> [ASSIGNMENT] Every line below that holds the string "title" must be copied.

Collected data
++++++

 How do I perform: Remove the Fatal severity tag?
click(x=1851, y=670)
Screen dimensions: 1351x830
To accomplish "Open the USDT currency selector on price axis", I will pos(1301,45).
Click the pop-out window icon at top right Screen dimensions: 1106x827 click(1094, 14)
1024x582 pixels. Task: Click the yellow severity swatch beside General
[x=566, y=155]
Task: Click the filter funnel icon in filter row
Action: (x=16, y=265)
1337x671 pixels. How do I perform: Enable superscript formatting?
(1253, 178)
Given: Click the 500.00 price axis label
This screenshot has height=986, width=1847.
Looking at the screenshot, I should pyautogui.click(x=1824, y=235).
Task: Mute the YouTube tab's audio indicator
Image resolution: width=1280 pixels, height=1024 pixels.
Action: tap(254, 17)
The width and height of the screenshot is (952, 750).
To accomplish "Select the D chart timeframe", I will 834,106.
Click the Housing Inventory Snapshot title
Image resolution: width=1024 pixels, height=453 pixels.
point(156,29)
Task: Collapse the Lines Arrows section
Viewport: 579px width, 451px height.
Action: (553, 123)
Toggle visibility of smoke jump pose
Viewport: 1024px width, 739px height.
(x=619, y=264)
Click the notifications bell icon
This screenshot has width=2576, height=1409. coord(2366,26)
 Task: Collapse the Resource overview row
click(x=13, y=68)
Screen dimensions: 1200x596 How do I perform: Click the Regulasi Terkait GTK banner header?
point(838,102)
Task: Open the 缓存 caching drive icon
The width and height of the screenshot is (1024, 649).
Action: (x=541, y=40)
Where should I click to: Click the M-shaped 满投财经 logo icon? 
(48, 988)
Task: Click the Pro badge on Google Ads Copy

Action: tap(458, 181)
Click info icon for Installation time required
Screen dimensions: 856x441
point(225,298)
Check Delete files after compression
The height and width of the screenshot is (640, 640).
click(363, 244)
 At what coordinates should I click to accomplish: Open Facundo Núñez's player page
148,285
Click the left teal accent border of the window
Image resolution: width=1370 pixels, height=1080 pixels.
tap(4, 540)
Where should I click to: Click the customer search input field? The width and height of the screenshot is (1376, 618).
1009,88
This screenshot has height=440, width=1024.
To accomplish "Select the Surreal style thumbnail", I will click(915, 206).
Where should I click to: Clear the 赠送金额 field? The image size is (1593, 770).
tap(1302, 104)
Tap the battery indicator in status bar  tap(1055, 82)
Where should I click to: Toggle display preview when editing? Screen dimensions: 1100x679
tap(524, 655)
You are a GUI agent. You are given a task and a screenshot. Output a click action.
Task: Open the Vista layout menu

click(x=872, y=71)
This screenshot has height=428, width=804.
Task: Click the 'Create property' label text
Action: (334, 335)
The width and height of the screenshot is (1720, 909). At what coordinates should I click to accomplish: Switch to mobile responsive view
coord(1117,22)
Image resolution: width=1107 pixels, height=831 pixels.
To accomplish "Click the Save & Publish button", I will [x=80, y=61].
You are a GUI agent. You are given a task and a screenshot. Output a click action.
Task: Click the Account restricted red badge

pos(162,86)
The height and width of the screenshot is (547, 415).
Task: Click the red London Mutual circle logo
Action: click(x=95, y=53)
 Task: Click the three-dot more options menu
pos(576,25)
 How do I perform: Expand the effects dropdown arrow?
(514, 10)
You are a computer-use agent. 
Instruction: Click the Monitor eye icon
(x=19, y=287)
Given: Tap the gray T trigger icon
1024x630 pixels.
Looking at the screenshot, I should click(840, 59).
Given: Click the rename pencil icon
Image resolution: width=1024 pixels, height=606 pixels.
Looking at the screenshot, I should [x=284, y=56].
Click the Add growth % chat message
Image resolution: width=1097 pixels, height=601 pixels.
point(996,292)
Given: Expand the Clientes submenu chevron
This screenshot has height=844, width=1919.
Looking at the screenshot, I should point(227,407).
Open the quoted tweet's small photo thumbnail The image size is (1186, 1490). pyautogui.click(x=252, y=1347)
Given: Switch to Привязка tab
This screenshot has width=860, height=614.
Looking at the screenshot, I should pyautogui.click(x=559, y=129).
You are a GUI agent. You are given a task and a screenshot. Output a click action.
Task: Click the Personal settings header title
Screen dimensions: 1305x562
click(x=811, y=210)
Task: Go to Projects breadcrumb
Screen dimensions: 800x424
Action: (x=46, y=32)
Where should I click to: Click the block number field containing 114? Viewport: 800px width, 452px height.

++++++

> [TASK OUTPUT]
Click the Housing Inventory Snapshot title
Task: Click the Personal settings header title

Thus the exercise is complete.